If no Notices are filed, the trade mark will proceed to registration upon payment of the registration fees. Once the trade mark is registered, opposition to it cannot be lodged with the Trade Marks Office, except in certain limited circumstances. If a party wishes to oppose the registration of a trade mark after it has proceeded to registration, they will need to do so by application to the Federal Court, which will be very costly.
Your business may be the applicant for registration of a trade mark which has been opposed or may wish to oppose the registration of a trade mark. The business applying for registration of the trade mark is often referred to as the Applicant and the business opposing it, the Opponent.
The registration of a trade mark may only be opposed on a limited number of specific grounds, including whether another person has better rights to the trade mark than the Applicant, or that the trade mark should not have been registered, including that it is not capable of operating as a trade mark.
The opposition proceedings are adversarial, in that each party puts forward its evidence to support or defend the opposition. The period in which each party has to submit its evidence and submissions is tightly controlled. The Opponent must file its Evidence in Support to the grounds of opposition within three (3) months of the request to do so by the Trade Marks Office. The Applicant may then file its Evidence in Answer within three (3) months, and the Opponent may then file Evidence in Reply within three (3) months after the Evidence in Answer has been filed.
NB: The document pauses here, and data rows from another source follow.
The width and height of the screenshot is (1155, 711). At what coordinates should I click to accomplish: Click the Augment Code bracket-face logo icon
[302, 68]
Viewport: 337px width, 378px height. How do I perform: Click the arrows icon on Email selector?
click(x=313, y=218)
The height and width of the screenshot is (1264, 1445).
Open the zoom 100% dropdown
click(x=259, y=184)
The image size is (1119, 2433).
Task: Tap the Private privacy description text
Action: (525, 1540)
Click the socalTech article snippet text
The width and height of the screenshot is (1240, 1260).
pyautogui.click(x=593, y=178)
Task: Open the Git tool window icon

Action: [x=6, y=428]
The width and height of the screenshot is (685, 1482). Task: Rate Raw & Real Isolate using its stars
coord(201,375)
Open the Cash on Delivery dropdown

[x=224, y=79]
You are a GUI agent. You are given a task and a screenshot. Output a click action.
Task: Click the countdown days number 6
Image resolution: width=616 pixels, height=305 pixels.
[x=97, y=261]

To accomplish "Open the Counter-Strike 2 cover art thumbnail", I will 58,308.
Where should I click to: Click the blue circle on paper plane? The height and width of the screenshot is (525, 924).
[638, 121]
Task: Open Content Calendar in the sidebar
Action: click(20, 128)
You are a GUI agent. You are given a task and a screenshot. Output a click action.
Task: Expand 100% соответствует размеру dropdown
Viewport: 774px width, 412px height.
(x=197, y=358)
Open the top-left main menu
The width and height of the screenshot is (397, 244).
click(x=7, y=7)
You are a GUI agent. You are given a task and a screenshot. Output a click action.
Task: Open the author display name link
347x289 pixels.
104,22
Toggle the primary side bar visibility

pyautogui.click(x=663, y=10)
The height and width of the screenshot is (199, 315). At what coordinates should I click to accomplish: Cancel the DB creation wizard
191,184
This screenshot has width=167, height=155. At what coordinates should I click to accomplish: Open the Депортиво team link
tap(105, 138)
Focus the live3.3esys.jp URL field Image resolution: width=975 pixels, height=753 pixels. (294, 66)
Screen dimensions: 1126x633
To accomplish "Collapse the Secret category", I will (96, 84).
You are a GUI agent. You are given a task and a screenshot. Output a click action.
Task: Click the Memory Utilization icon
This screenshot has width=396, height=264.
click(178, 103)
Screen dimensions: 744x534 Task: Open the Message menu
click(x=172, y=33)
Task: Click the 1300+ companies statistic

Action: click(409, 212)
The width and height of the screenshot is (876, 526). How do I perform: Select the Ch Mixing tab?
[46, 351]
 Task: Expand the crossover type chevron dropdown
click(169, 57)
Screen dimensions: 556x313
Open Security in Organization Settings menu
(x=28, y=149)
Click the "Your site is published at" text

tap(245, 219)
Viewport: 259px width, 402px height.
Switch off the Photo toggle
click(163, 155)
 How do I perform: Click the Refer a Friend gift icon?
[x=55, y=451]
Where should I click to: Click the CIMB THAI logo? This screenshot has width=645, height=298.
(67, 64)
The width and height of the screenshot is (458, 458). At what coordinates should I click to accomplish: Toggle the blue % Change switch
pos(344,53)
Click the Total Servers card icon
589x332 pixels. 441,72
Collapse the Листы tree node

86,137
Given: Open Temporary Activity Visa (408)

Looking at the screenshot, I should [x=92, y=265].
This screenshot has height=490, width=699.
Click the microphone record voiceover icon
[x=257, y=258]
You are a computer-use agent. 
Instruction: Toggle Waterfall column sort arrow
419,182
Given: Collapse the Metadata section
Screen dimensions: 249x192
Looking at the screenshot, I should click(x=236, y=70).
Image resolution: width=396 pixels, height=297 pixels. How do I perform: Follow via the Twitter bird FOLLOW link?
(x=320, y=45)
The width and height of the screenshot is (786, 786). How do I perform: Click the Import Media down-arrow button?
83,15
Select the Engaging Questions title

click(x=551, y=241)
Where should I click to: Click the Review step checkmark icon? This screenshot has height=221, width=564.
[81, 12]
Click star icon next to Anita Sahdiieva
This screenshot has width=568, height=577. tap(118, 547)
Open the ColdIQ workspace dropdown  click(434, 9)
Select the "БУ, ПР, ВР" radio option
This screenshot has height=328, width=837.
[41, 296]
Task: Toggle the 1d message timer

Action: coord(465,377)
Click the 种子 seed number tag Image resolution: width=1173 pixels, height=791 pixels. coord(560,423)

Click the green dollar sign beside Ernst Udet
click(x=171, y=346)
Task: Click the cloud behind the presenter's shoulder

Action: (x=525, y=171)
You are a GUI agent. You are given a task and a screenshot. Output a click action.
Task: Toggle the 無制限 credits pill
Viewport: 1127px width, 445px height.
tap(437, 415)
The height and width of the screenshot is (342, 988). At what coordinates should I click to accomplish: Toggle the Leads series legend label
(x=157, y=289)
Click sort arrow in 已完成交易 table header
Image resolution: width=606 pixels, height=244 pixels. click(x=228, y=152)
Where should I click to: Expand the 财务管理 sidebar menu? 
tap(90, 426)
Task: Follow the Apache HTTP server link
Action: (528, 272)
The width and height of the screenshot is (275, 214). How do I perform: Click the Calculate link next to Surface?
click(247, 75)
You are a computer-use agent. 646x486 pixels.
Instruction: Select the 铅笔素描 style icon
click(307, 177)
Once the evidence rounds are completed, each party files its submissions (arguments) to the opposition and may elect to attend a hearing at the Trade Marks Office in Canberra to present their case to a Hearing Officer of the Trade Marks Office.
The Hearing Office will then make their decision as to whether the Opponent has successfully opposed registration of the trade mark or not. If the opposition is successful then the trade mark will NOT proceed to registration. If the opposition is not successful the trade mark will proceed to registration.
The cost of an opposition is related to the costs of collecting evidence to support or refute the grounds of opposition and the submissions (argument). As such costs will depend on the extent of the evidence available and the complexity of the submissions.
Costs are awarded in opposition proceedings to the party that wins the opposition. However, costs are governed by a scale of costs contained in the regulations to the Trade Marks Act 1995 (Cth), and rarely exceed several thousand dollars. They are not based on how much each party spends on representation in the opposition.
If a business loses an opposition and is using the trade mark that it sought registration of, there may be a possibility that such use infringes the rights of the opponent. As such, conflicts relating to trade mark rights that are played out in oppositions may have wider repercussions, on which advice should be taken at an early stage of the opposition proceedings.